(Problem statement) With both ends included, repeat exactly the lines of the entries below from the one containing "Task: Select the" down to the one containing "Click the Second pair label", and no others.

(Records for processing)
*** Block opens ***

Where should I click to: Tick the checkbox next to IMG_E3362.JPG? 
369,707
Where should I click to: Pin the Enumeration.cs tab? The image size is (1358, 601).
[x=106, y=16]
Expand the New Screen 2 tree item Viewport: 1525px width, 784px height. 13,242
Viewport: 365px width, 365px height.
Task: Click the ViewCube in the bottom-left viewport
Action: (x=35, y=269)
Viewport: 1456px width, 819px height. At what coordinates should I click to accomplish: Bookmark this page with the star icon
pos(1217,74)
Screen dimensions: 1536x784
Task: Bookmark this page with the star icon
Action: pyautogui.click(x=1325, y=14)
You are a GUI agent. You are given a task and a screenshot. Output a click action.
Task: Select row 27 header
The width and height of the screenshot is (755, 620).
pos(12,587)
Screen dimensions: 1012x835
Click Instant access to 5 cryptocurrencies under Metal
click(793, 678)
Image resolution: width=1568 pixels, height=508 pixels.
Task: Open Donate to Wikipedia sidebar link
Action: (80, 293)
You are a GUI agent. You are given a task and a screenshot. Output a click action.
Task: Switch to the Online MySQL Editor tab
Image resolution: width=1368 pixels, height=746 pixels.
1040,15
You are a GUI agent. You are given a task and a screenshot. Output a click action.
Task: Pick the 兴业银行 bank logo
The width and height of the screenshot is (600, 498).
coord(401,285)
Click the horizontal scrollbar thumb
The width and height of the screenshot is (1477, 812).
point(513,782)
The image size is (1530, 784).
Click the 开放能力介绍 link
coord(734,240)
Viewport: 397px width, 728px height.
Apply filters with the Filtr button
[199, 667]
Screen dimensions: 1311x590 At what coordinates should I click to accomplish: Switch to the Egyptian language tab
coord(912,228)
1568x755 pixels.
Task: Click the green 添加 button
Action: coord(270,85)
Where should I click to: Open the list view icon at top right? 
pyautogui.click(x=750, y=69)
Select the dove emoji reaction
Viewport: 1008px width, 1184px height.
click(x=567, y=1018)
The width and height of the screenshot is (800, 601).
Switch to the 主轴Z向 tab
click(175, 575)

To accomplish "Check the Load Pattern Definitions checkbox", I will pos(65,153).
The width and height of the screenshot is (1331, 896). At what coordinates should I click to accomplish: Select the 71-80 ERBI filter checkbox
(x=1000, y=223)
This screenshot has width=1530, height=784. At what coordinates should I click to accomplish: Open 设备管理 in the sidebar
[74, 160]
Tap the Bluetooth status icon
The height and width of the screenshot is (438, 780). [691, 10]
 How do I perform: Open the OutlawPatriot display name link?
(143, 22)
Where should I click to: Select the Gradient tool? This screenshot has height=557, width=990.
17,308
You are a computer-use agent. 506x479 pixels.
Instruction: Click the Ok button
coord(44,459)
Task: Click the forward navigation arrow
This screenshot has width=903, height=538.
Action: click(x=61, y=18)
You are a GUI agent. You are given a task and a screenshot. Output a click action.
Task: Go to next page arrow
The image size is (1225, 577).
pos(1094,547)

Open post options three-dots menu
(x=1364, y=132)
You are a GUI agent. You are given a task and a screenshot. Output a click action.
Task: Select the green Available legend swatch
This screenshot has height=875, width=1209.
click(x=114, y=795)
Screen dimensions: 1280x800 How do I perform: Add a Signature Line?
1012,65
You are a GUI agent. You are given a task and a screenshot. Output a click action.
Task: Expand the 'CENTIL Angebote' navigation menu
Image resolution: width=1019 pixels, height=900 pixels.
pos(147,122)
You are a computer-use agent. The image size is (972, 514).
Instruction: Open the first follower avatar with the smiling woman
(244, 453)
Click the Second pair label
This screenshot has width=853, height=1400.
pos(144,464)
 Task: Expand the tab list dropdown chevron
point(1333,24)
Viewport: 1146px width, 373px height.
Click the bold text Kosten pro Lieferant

*** Block closes ***

(Task answer)
Task: Select the green Available legend swatch
This screenshot has height=875, width=1209.
click(x=114, y=795)
Screen dimensions: 1280x800 How do I perform: Add a Signature Line?
1012,65
You are a GUI agent. You are given a task and a screenshot. Output a click action.
Task: Expand the 'CENTIL Angebote' navigation menu
Image resolution: width=1019 pixels, height=900 pixels.
pos(147,122)
You are a computer-use agent. The image size is (972, 514).
Instruction: Open the first follower avatar with the smiling woman
(244, 453)
Click the Second pair label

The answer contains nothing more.